Po kapitalnym występie Biało-Czerwonych w 1. rundzie juniorskiego cyklu Grand Prix, gdzie Polacy zgarnęli całe podium (najlepszy okazał się Wiktor Przyjemski, drugie miejsce zajął Szymon Bańbor, a trzecie — Sebastian Szostak) przyszła pora na danie główne weekendu żużlowego w szwedzkiej Malilli, czyli piąta już runda walki o Indywidualne Mistrzostwa Świata. Na starcie znalazło się trzech reprezentantów Polski: Bartosz Zmarzlik, Dominik Kubera i Szymon Woźniak.

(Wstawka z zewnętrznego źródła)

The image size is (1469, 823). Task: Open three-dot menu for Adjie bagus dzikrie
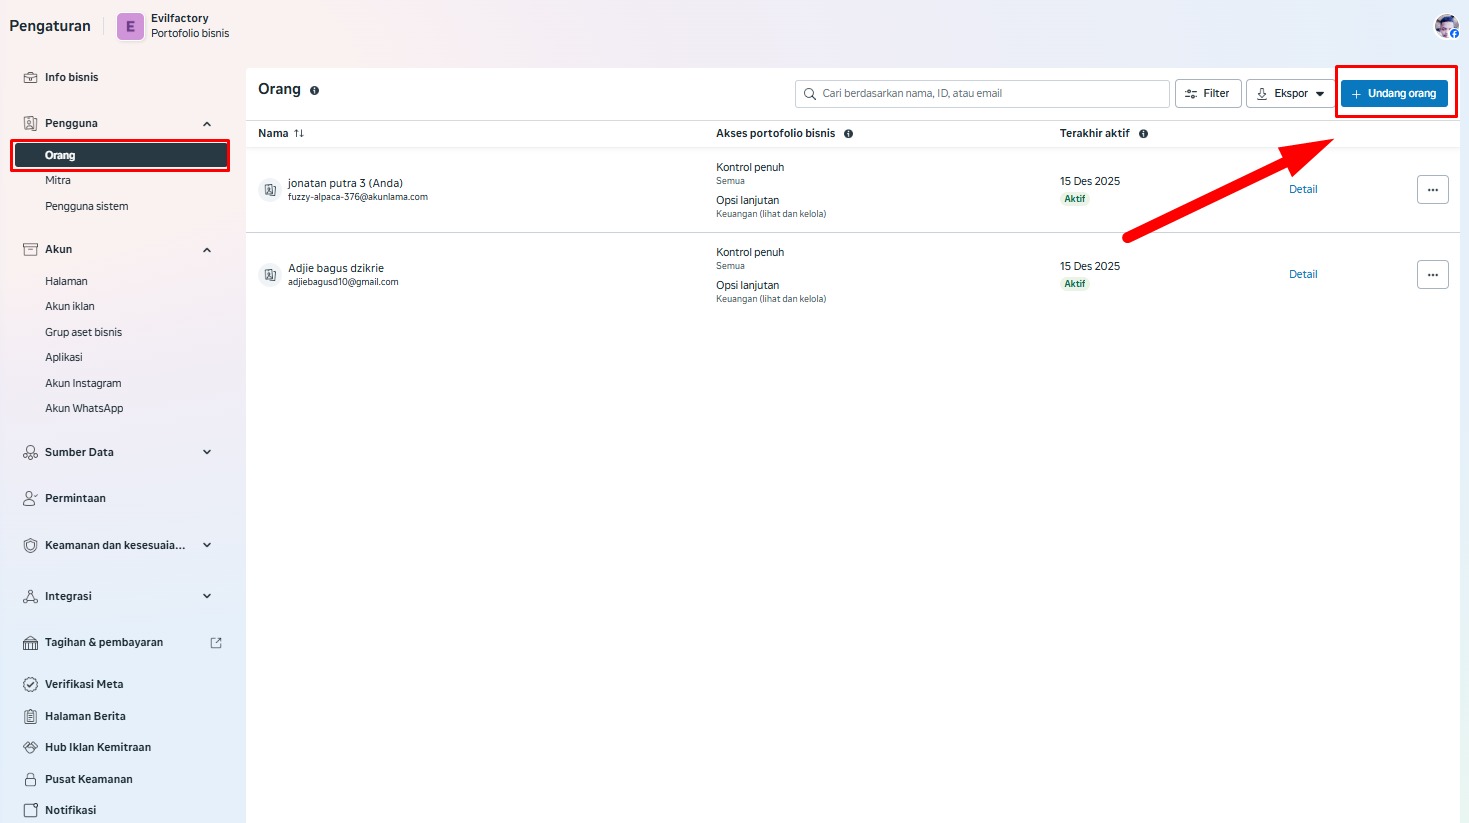(x=1432, y=274)
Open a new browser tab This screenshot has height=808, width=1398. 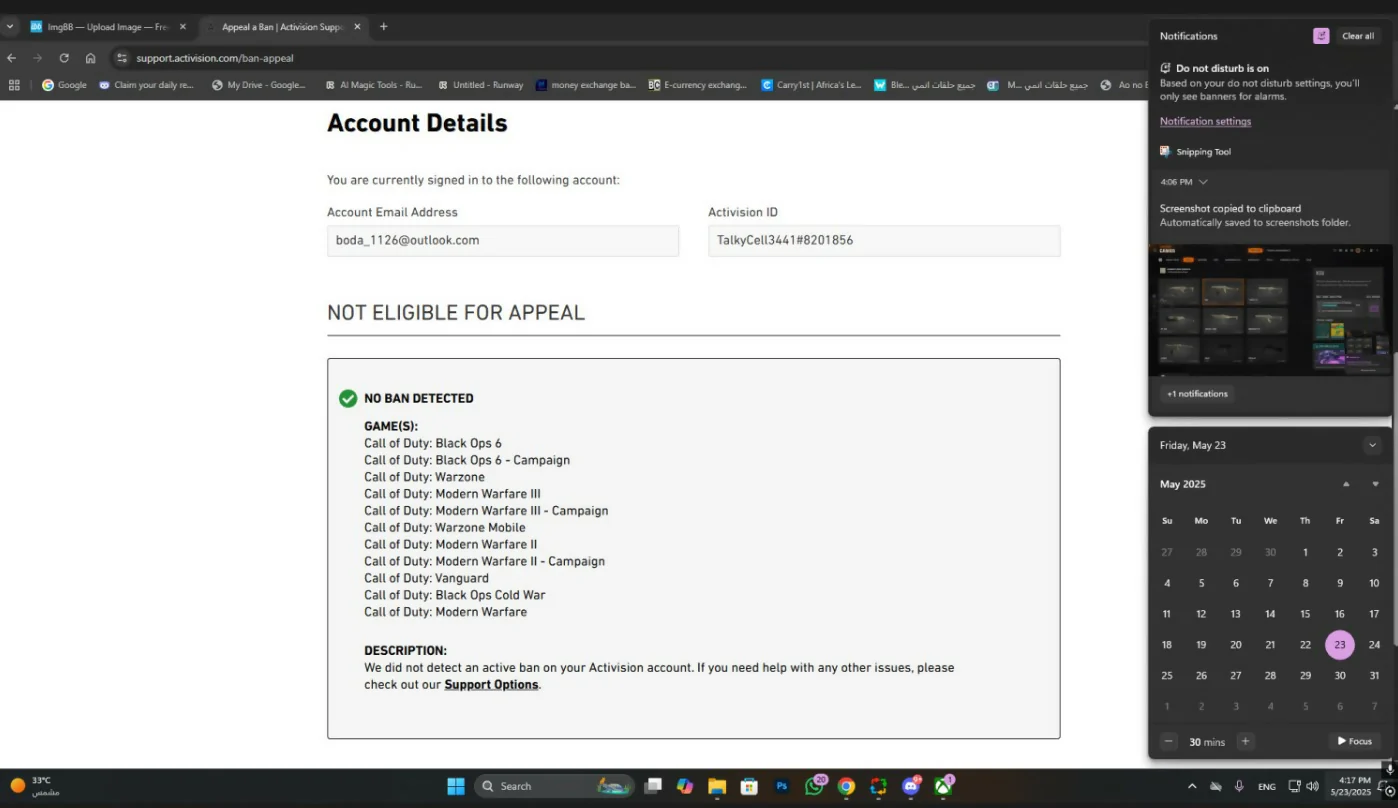coord(383,27)
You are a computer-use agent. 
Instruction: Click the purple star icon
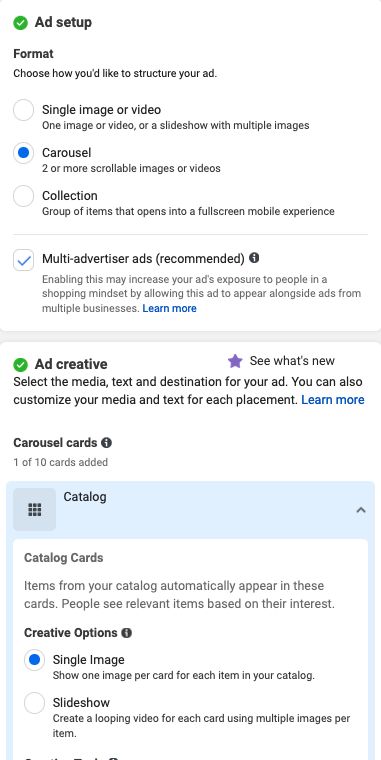click(235, 361)
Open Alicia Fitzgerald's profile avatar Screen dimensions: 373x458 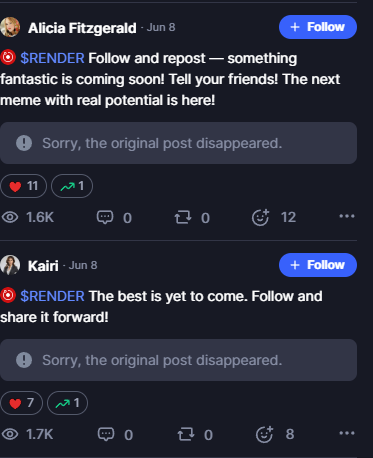coord(10,27)
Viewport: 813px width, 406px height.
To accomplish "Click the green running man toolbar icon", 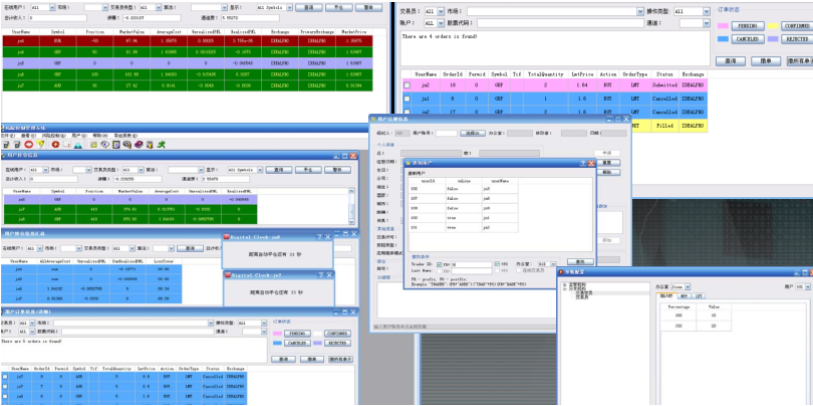I will click(161, 145).
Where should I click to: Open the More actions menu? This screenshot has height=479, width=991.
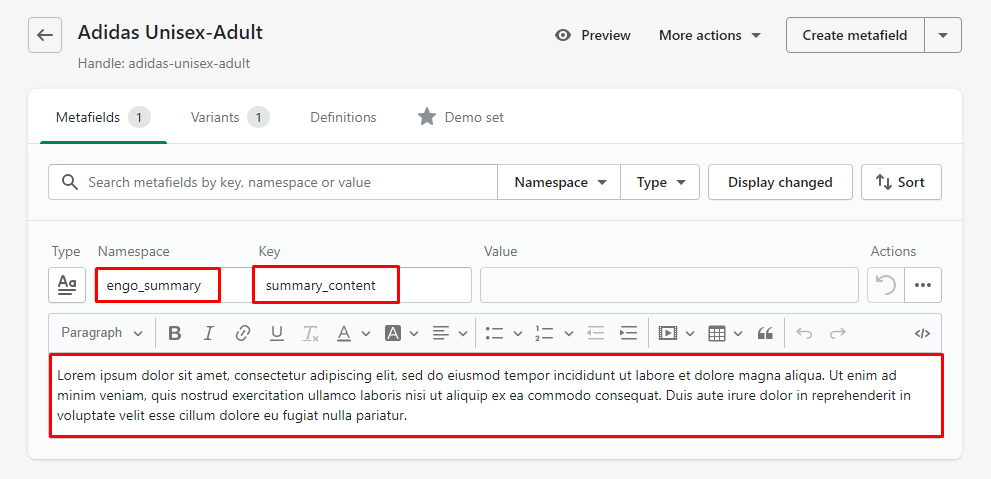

Po IV rozegranych dotychczas rundach w klasyfikacji generalnej przeważa Bartosz Zmarzlik, który jak dotąd zgromadził 66 oczek — o 12 więcej niż wicelider tabeli Jack Holder. Podium zamykał Robert Lambert. Ósmy był Dominik Kubera (39), a Szymon Woźniak — jedenasty (32).
Nieudane kwalifikacje
O godzinie 15:00 odbyły się kwalifikacje przed piątą rundą Speedway Grand Prix. Najszybszy czas wykręcił Robert Lambert, który wyprzedził swojego rodaka Daniela Bewleya i Maxa Fricke’a. Najlepszy z Polaków — Dominik Kubera był dopiero dziesiąty. Tuż za nim zameldował się Zmarzlik, a najgorszy – 16. czas zanotował Szymon Woźniak.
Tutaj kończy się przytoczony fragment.